Imagem que sensibilizou o mundo

Imagem que sensibilizou o mundo

Não digo poeta, mas cronista eu queria ser nessa hora. Ainda bem que, à falta da poesia de Drummond e da crônica de Crispim, o cronista David Coimbra, do jornal “Zero Hora”, de Porto Alegre (RS), teve as palavras que me faltaram para sublinhar a foto do menino sírio encontrado morto na areia de uma praia da Turquia:

Era um menininho de uns três anos de idade. Ele estava caído de bruços na areia, com a cabeça de ralos cabelos negros voltada para o mar.

Um menino de três anos de idade, você sabe no que pensa um menino de três anos de idade? Em rir. Nada mais. Um menino de três anos de idade só faz brincar. Ele parece um bicho. Acho que é por isso que as crianças gostam tanto de bichos. Porque eles são parecidos. Walt Disney foi genial entendendo isso e criando uma cidade de patos, Patópolis, e um rato detetive que tem como melhor amigo um cachorrão bobo. As crianças só podiam adorar.

O menininho estava até bem trajado, com uma bermuda azul da ONU, sapatinhos e camisa vermelha. Alguém deve ter cuidado dele no momento de vesti-lo.
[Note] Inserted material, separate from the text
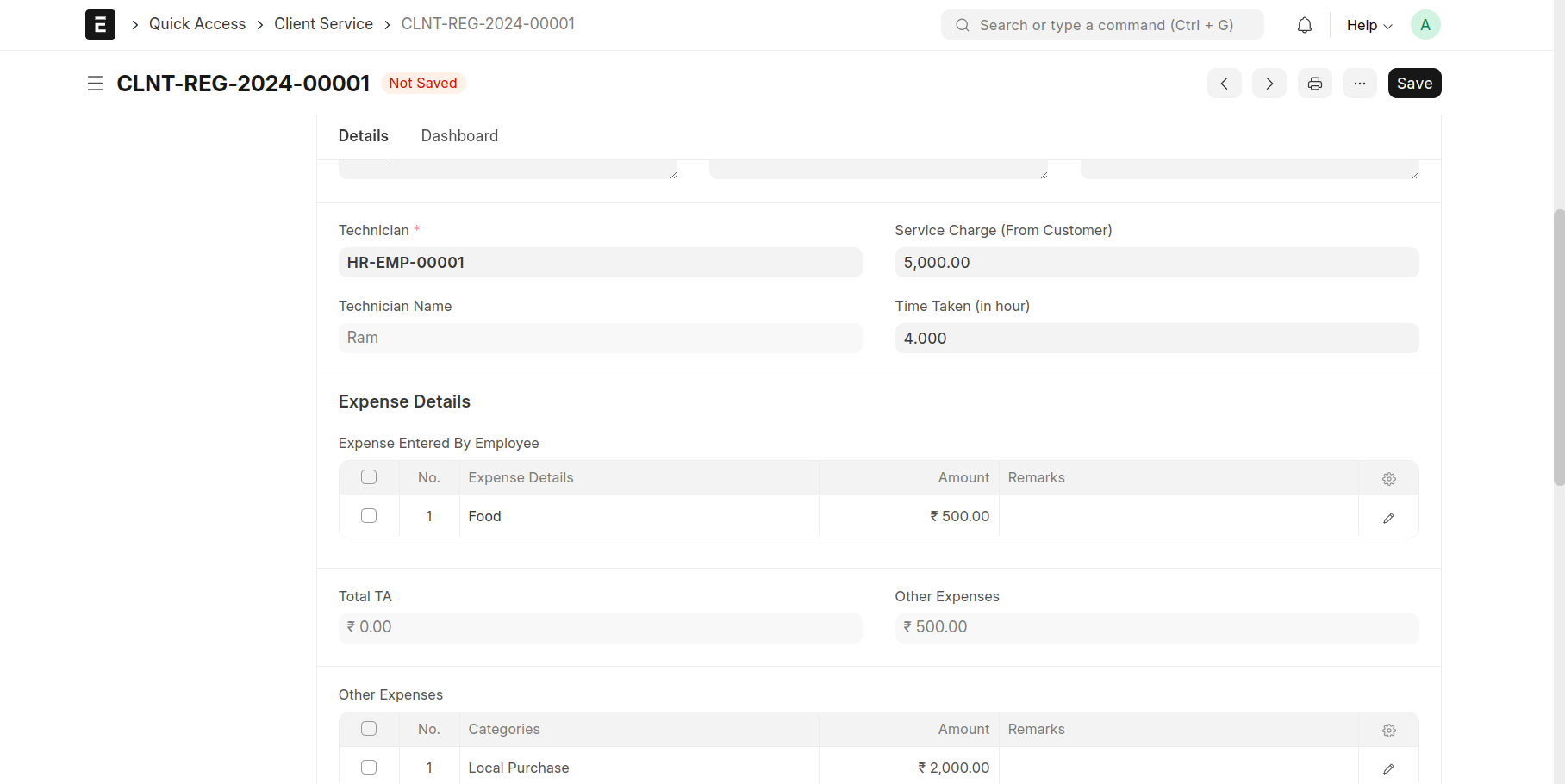Save the document
This screenshot has height=784, width=1565.
[1414, 84]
É um consolo.

Essa semana nós entrevistamos, no Timeline, da Gaúcha, a mãe daquele rapaz de 17 anos que foi morto a garrafadas em Charqueadas, mês passado. Ela começou a chorar já na primeira pergunta. Fiquei sem saber como reagir. Gaguejei. Engasguei. Então ela falou:

-  Eu cuidei tanto dele, e não adiantou de nada.

Foi aí que descobri o que dizer. Na essência, disse para ela que adiantou, sim. Adiantou. Porque ela zelou pelo filho dela, ela fez tudo para que ele tivesse uma boa vida. Nós não sabemos quanto tempo temos debaixo do sol. Pode ser 17 anos, como o garoto de Charqueadas; pode ser três, como o menininho sírio; pode ser 120, que é o tempo que Deus deu ao homem na Terra depois do Dilúvio, segundo o Gênesis. Ninguém sabe. Mas, se neste tempo a pessoa amou e foi amada, foi um tempo ganho.

Talvez o menininho sírio tenha tido alguém que zelasse por ele e o acalentasse. Alguém que lhe vestiu a bermuda, a camiseta, os sapatinhos. Alguém que lhe cortou curto o cabelo preto. Tendo vivido apenas três anos, ele não teve tempo de perceber a maldade do mundo. Mesmo que tenha experimentado o horror dos homens maus que estão provocando o êxodo de sírios e africanos, mesmo que tenha experimentado a insensibilidade de europeus que querem rechaçar tristes refugiados, mesmo assim sua cabecinha deve ter sido ocupada mais por bichos que falam e que não falam, por fantasias de criança, por coisas que fazem rir.

Um menininho, o que ele quer é rir. Um menininho não faz mal a ninguém, ele não tem malícia, ele não conhece o valor do dinheiro, ele não sente gana de sexo, nem de poder, nem de glória, nada. Ele é como um bichinho. Gosto de fazer cócegas em meninos, para vê-los rir. Mais lindo que a risada de um menino, só um menino dormindo.

 Como é bonito ver um menino dormindo. Aquele menininho sírio parecia estar dormindo naquela praia. Mas, não. Ele estava morto. Morto. Aos três anos de idade. Não, ah, Deus, não. Não queria ter visto a foto daquele menininho.